● Problem details: Output the full listing below exactly; the images stay out.

● Material for the task:
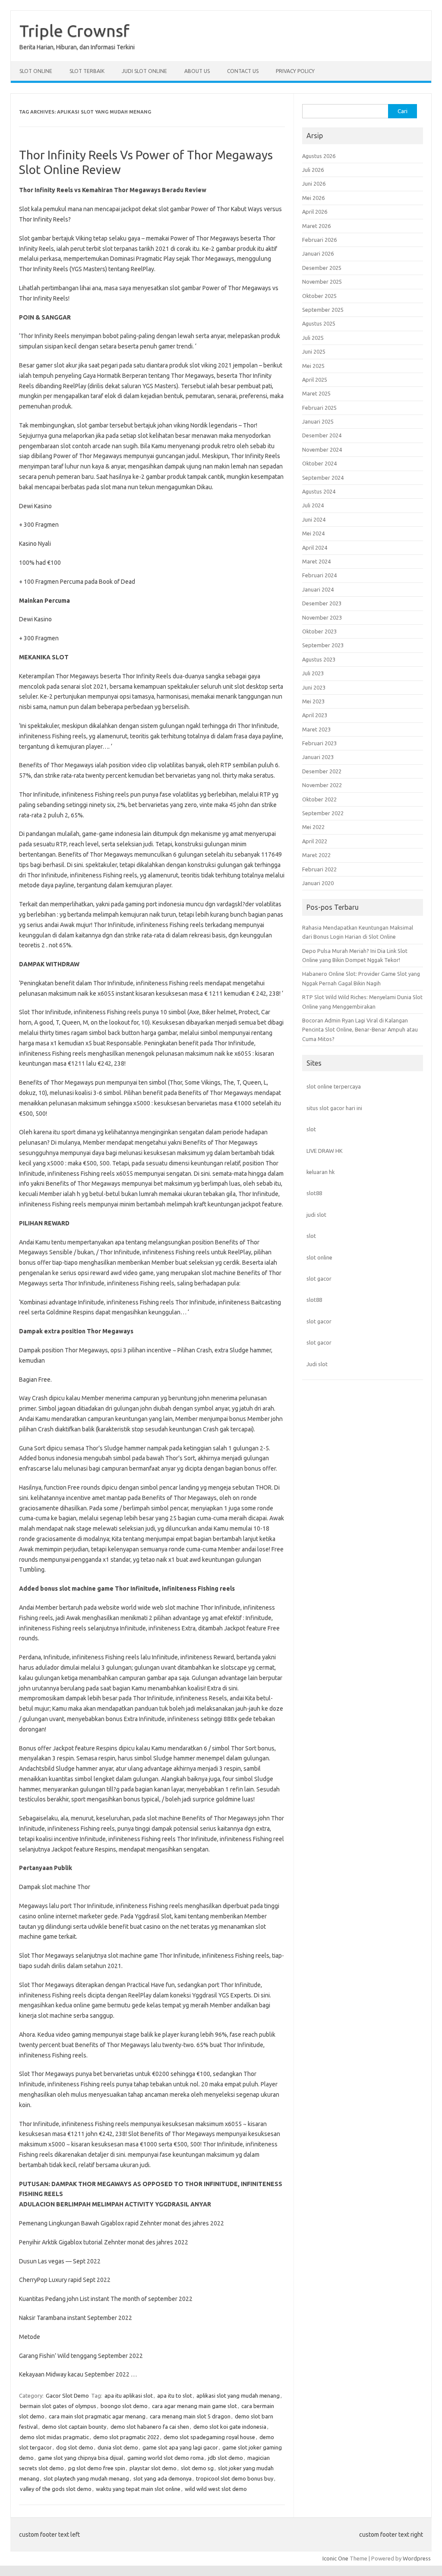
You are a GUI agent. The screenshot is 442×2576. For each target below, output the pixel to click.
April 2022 (314, 841)
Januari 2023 (318, 757)
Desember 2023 (321, 603)
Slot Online (35, 71)
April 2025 (314, 380)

● Task response:
You are a GUI agent. The screenshot is 442×2576. For each target below, output the pixel to click.
April 2022 (314, 841)
Januari 2023 (318, 757)
Desember 2023 (321, 603)
Slot Online (35, 71)
April 2025 (314, 380)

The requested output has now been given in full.